# Data for the task

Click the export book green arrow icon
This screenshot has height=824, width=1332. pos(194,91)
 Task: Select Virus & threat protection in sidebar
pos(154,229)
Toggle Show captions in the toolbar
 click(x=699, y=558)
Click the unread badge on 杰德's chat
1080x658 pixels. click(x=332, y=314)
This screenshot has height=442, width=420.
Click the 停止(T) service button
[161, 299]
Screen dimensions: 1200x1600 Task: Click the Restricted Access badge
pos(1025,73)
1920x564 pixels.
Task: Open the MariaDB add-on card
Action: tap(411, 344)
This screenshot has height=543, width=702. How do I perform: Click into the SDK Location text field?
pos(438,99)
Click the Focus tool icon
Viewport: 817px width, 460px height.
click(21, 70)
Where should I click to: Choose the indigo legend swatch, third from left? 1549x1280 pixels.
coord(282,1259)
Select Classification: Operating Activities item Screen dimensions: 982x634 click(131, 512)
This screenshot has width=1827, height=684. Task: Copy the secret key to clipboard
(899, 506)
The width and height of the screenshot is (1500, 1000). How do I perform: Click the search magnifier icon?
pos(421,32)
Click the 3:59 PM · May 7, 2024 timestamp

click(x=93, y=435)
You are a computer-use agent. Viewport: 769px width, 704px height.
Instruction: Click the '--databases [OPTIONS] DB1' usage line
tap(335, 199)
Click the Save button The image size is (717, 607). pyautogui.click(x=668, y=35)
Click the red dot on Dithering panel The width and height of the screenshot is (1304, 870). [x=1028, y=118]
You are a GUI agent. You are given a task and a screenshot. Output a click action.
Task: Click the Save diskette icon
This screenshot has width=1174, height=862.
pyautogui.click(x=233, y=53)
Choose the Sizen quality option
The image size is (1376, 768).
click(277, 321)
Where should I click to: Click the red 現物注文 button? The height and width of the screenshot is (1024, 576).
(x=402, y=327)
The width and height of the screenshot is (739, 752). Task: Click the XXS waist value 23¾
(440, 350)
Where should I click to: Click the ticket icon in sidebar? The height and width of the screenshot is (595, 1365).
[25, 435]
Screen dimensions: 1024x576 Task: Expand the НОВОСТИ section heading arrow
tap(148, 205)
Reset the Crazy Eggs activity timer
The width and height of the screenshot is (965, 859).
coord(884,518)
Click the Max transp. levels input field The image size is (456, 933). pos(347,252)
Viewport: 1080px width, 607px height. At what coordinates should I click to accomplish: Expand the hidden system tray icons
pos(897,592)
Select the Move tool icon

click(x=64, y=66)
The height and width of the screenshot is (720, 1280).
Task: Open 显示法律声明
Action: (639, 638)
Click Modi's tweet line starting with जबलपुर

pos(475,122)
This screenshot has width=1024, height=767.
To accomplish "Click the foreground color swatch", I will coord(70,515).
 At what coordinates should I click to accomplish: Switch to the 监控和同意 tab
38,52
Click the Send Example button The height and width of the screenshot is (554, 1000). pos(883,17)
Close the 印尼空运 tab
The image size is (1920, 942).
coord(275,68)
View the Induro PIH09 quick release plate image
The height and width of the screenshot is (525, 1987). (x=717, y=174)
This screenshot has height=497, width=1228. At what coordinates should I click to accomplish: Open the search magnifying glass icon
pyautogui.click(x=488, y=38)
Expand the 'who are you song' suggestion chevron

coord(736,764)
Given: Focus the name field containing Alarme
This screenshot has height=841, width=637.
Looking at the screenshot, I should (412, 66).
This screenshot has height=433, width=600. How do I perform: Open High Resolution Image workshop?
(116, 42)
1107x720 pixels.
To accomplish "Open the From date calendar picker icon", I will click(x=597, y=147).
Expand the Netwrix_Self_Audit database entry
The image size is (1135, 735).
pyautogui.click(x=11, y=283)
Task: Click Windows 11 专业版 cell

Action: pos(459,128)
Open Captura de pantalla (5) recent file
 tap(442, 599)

# Your goal
Go through the listing and write out each line exactly.

# Completed exercise
Click the export book green arrow icon
This screenshot has height=824, width=1332. pos(194,91)
 Task: Select Virus & threat protection in sidebar
pos(154,229)
Toggle Show captions in the toolbar
 click(x=699, y=558)
Click the unread badge on 杰德's chat
1080x658 pixels. click(x=332, y=314)
This screenshot has height=442, width=420.
Click the 停止(T) service button
[161, 299]
Screen dimensions: 1200x1600 Task: Click the Restricted Access badge
pos(1025,73)
1920x564 pixels.
Task: Open the MariaDB add-on card
Action: tap(411, 344)
This screenshot has height=543, width=702. How do I perform: Click into the SDK Location text field?
pos(438,99)
Click the Focus tool icon
Viewport: 817px width, 460px height.
click(21, 70)
Where should I click to: Choose the indigo legend swatch, third from left? 1549x1280 pixels.
coord(282,1259)
Select Classification: Operating Activities item Screen dimensions: 982x634 click(131, 512)
This screenshot has width=1827, height=684. Task: Copy the secret key to clipboard
(899, 506)
The width and height of the screenshot is (1500, 1000). How do I perform: Click the search magnifier icon?
pos(421,32)
Click the 3:59 PM · May 7, 2024 timestamp

click(x=93, y=435)
You are a computer-use agent. Viewport: 769px width, 704px height.
Instruction: Click the '--databases [OPTIONS] DB1' usage line
tap(335, 199)
Click the Save button The image size is (717, 607). pyautogui.click(x=668, y=35)
Click the red dot on Dithering panel The width and height of the screenshot is (1304, 870). [x=1028, y=118]
You are a GUI agent. You are given a task and a screenshot. Output a click action.
Task: Click the Save diskette icon
This screenshot has width=1174, height=862.
pyautogui.click(x=233, y=53)
Choose the Sizen quality option
The image size is (1376, 768).
click(277, 321)
Where should I click to: Click the red 現物注文 button? The height and width of the screenshot is (1024, 576).
(x=402, y=327)
The width and height of the screenshot is (739, 752). Task: Click the XXS waist value 23¾
(440, 350)
Where should I click to: Click the ticket icon in sidebar? The height and width of the screenshot is (595, 1365).
[25, 435]
Screen dimensions: 1024x576 Task: Expand the НОВОСТИ section heading arrow
tap(148, 205)
Reset the Crazy Eggs activity timer
The width and height of the screenshot is (965, 859).
coord(884,518)
Click the Max transp. levels input field The image size is (456, 933). pos(347,252)
Viewport: 1080px width, 607px height. At what coordinates should I click to accomplish: Expand the hidden system tray icons
pos(897,592)
Select the Move tool icon

click(x=64, y=66)
The height and width of the screenshot is (720, 1280).
Task: Open 显示法律声明
Action: (639, 638)
Click Modi's tweet line starting with जबलपुर

pos(475,122)
This screenshot has width=1024, height=767.
To accomplish "Click the foreground color swatch", I will coord(70,515).
 At what coordinates should I click to accomplish: Switch to the 监控和同意 tab
38,52
Click the Send Example button The height and width of the screenshot is (554, 1000). pos(883,17)
Close the 印尼空运 tab
The image size is (1920, 942).
coord(275,68)
View the Induro PIH09 quick release plate image
The height and width of the screenshot is (525, 1987). (x=717, y=174)
This screenshot has height=497, width=1228. At what coordinates should I click to accomplish: Open the search magnifying glass icon
pyautogui.click(x=488, y=38)
Expand the 'who are you song' suggestion chevron

coord(736,764)
Given: Focus the name field containing Alarme
This screenshot has height=841, width=637.
Looking at the screenshot, I should (412, 66).
This screenshot has height=433, width=600. How do I perform: Open High Resolution Image workshop?
(116, 42)
1107x720 pixels.
To accomplish "Open the From date calendar picker icon", I will click(x=597, y=147).
Expand the Netwrix_Self_Audit database entry
The image size is (1135, 735).
pyautogui.click(x=11, y=283)
Task: Click Windows 11 专业版 cell

Action: pos(459,128)
Open Captura de pantalla (5) recent file
 tap(442, 599)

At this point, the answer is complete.